● Goal of the exercise
The response must consist of the lines below from the one with "Task: Click the Try Again button" through the one with "Click the y-axis tick label 7", exactly as they appear and with both ends kept.

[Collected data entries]
▽

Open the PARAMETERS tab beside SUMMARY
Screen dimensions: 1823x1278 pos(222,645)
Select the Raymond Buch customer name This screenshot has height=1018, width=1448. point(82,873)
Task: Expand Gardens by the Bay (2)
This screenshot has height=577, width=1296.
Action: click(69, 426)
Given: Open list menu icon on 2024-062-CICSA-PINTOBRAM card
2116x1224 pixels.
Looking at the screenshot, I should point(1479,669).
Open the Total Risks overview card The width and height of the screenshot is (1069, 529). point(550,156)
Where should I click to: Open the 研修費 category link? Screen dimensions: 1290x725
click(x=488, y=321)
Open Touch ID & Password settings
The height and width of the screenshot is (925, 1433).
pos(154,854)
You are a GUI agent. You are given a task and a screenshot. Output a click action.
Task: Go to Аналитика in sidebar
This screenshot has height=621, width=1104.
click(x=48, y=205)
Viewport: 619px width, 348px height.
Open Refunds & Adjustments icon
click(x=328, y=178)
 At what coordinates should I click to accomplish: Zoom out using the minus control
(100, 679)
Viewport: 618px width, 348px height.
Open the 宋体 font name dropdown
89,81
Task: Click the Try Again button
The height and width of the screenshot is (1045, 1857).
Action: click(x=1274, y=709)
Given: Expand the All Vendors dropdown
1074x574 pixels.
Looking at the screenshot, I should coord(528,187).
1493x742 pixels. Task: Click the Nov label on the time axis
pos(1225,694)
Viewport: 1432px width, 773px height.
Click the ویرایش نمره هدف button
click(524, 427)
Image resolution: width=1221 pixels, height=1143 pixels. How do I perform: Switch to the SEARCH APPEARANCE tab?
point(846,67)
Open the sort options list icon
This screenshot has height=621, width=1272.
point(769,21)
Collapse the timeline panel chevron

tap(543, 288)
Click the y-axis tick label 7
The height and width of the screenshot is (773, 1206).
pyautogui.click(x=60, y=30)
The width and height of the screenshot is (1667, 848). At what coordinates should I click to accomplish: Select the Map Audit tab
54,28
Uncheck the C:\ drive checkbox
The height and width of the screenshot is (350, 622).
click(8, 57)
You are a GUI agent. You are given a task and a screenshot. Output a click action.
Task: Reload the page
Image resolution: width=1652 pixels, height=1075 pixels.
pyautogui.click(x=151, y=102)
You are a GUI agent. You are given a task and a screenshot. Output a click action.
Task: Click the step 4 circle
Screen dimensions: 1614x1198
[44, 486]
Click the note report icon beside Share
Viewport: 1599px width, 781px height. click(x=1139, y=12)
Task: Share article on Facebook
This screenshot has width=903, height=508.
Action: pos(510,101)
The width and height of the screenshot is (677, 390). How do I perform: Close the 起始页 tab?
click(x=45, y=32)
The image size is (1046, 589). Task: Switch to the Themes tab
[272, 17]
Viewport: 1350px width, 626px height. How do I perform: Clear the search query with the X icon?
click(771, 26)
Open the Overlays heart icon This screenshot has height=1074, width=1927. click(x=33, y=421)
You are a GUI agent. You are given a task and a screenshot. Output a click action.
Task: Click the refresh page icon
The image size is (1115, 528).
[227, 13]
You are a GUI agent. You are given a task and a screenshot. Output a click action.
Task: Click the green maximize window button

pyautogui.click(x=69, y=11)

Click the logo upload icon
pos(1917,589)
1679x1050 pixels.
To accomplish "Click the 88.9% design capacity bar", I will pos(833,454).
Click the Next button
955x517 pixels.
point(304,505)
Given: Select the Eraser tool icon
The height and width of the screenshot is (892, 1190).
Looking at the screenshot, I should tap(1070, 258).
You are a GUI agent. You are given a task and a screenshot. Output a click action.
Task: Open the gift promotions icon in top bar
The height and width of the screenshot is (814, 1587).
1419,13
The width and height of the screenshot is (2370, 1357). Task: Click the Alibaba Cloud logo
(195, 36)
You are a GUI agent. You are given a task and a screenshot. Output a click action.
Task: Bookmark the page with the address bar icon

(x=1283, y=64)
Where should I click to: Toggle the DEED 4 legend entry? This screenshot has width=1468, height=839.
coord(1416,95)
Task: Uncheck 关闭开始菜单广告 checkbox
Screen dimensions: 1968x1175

△

● Solution to the problem
Task: Click the Try Again button
The height and width of the screenshot is (1045, 1857).
Action: click(x=1274, y=709)
Given: Expand the All Vendors dropdown
1074x574 pixels.
Looking at the screenshot, I should coord(528,187).
1493x742 pixels. Task: Click the Nov label on the time axis
pos(1225,694)
Viewport: 1432px width, 773px height.
Click the ویرایش نمره هدف button
click(524, 427)
Image resolution: width=1221 pixels, height=1143 pixels. How do I perform: Switch to the SEARCH APPEARANCE tab?
point(846,67)
Open the sort options list icon
This screenshot has height=621, width=1272.
point(769,21)
Collapse the timeline panel chevron

tap(543, 288)
Click the y-axis tick label 7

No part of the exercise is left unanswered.